** DATA EXTRACT **

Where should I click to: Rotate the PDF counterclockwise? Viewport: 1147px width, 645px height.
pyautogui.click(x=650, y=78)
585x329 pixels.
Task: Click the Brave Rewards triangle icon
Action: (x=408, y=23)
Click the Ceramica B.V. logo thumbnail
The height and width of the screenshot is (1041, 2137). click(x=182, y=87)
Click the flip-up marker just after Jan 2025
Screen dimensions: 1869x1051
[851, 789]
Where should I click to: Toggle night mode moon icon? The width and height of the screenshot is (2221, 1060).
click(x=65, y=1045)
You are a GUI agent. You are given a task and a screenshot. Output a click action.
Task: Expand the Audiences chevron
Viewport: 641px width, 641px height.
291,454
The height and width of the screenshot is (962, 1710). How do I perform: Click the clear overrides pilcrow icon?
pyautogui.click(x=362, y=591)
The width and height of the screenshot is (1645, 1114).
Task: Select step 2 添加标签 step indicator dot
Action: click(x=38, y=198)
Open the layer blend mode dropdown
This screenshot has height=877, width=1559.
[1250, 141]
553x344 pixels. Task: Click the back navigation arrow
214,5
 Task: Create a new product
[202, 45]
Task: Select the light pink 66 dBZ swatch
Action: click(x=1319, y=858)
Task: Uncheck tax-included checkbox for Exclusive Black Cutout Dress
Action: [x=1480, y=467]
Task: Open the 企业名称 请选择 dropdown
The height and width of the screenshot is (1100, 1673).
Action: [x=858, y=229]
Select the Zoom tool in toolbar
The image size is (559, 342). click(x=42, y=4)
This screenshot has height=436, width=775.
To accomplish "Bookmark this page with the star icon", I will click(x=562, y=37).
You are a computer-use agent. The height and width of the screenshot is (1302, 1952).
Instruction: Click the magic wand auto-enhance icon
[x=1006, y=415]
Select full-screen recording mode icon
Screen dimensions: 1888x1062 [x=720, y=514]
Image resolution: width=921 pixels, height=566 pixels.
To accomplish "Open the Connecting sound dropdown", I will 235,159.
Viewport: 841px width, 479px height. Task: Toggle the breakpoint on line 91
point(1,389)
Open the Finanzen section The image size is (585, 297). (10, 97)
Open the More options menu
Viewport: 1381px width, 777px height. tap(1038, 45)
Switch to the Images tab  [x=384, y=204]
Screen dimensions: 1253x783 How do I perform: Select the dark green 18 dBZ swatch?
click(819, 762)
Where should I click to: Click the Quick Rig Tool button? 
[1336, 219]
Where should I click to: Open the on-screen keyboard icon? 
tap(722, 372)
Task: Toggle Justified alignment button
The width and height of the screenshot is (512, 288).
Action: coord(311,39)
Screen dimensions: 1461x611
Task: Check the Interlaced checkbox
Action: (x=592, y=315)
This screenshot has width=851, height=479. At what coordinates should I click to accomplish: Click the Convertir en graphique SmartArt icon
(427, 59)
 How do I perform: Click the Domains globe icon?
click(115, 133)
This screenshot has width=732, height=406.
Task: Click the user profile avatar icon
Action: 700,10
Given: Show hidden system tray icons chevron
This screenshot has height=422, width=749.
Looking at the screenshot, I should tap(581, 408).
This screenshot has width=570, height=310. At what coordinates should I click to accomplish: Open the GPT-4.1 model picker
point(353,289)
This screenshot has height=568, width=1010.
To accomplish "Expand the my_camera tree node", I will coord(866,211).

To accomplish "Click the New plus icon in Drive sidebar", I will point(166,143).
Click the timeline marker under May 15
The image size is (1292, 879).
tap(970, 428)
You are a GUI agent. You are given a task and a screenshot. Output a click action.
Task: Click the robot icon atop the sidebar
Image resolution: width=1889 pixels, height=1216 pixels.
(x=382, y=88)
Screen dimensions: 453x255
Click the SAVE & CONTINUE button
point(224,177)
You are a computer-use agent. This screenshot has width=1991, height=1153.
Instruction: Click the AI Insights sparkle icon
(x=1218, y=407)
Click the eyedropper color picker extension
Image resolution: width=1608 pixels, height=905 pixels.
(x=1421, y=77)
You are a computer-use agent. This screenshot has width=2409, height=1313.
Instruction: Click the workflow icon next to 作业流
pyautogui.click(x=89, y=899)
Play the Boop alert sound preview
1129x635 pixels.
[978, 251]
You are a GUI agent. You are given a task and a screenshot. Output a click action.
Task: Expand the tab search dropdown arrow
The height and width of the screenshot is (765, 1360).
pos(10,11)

** THE TASK **
Copy out all of the material, word for word.

** RESPONSE BOX **
Where should I click to: Rotate the PDF counterclockwise? Viewport: 1147px width, 645px height.
pyautogui.click(x=650, y=78)
585x329 pixels.
Task: Click the Brave Rewards triangle icon
Action: (x=408, y=23)
Click the Ceramica B.V. logo thumbnail
The height and width of the screenshot is (1041, 2137). click(x=182, y=87)
Click the flip-up marker just after Jan 2025
Screen dimensions: 1869x1051
[851, 789]
Where should I click to: Toggle night mode moon icon? The width and height of the screenshot is (2221, 1060).
click(x=65, y=1045)
You are a GUI agent. You are given a task and a screenshot. Output a click action.
Task: Expand the Audiences chevron
Viewport: 641px width, 641px height.
291,454
The height and width of the screenshot is (962, 1710). How do I perform: Click the clear overrides pilcrow icon?
pyautogui.click(x=362, y=591)
The width and height of the screenshot is (1645, 1114).
Task: Select step 2 添加标签 step indicator dot
Action: click(x=38, y=198)
Open the layer blend mode dropdown
This screenshot has height=877, width=1559.
[1250, 141]
553x344 pixels. Task: Click the back navigation arrow
214,5
 Task: Create a new product
[202, 45]
Task: Select the light pink 66 dBZ swatch
Action: click(x=1319, y=858)
Task: Uncheck tax-included checkbox for Exclusive Black Cutout Dress
Action: [x=1480, y=467]
Task: Open the 企业名称 请选择 dropdown
The height and width of the screenshot is (1100, 1673).
Action: [x=858, y=229]
Select the Zoom tool in toolbar
The image size is (559, 342). click(x=42, y=4)
This screenshot has height=436, width=775.
To accomplish "Bookmark this page with the star icon", I will click(x=562, y=37).
You are a computer-use agent. The height and width of the screenshot is (1302, 1952).
Instruction: Click the magic wand auto-enhance icon
[x=1006, y=415]
Select full-screen recording mode icon
Screen dimensions: 1888x1062 [x=720, y=514]
Image resolution: width=921 pixels, height=566 pixels.
To accomplish "Open the Connecting sound dropdown", I will 235,159.
Viewport: 841px width, 479px height. Task: Toggle the breakpoint on line 91
point(1,389)
Open the Finanzen section The image size is (585, 297). (10, 97)
Open the More options menu
Viewport: 1381px width, 777px height. tap(1038, 45)
Switch to the Images tab  [x=384, y=204]
Screen dimensions: 1253x783 How do I perform: Select the dark green 18 dBZ swatch?
click(819, 762)
Where should I click to: Click the Quick Rig Tool button? 
[1336, 219]
Where should I click to: Open the on-screen keyboard icon? 
tap(722, 372)
Task: Toggle Justified alignment button
The width and height of the screenshot is (512, 288).
Action: coord(311,39)
Screen dimensions: 1461x611
Task: Check the Interlaced checkbox
Action: (x=592, y=315)
This screenshot has width=851, height=479. At what coordinates should I click to accomplish: Click the Convertir en graphique SmartArt icon
(427, 59)
 How do I perform: Click the Domains globe icon?
click(115, 133)
This screenshot has width=732, height=406.
Task: Click the user profile avatar icon
Action: 700,10
Given: Show hidden system tray icons chevron
This screenshot has height=422, width=749.
Looking at the screenshot, I should tap(581, 408).
This screenshot has width=570, height=310. At what coordinates should I click to accomplish: Open the GPT-4.1 model picker
point(353,289)
This screenshot has height=568, width=1010.
To accomplish "Expand the my_camera tree node", I will coord(866,211).

To accomplish "Click the New plus icon in Drive sidebar", I will point(166,143).
Click the timeline marker under May 15
The image size is (1292, 879).
tap(970, 428)
You are a GUI agent. You are given a task and a screenshot. Output a click action.
Task: Click the robot icon atop the sidebar
Image resolution: width=1889 pixels, height=1216 pixels.
(x=382, y=88)
Screen dimensions: 453x255
Click the SAVE & CONTINUE button
point(224,177)
You are a computer-use agent. This screenshot has width=1991, height=1153.
Instruction: Click the AI Insights sparkle icon
(x=1218, y=407)
Click the eyedropper color picker extension
Image resolution: width=1608 pixels, height=905 pixels.
(x=1421, y=77)
You are a computer-use agent. This screenshot has width=2409, height=1313.
Instruction: Click the workflow icon next to 作业流
pyautogui.click(x=89, y=899)
Play the Boop alert sound preview
1129x635 pixels.
[978, 251]
You are a GUI agent. You are given a task and a screenshot. Output a click action.
Task: Expand the tab search dropdown arrow
The height and width of the screenshot is (765, 1360).
pos(10,11)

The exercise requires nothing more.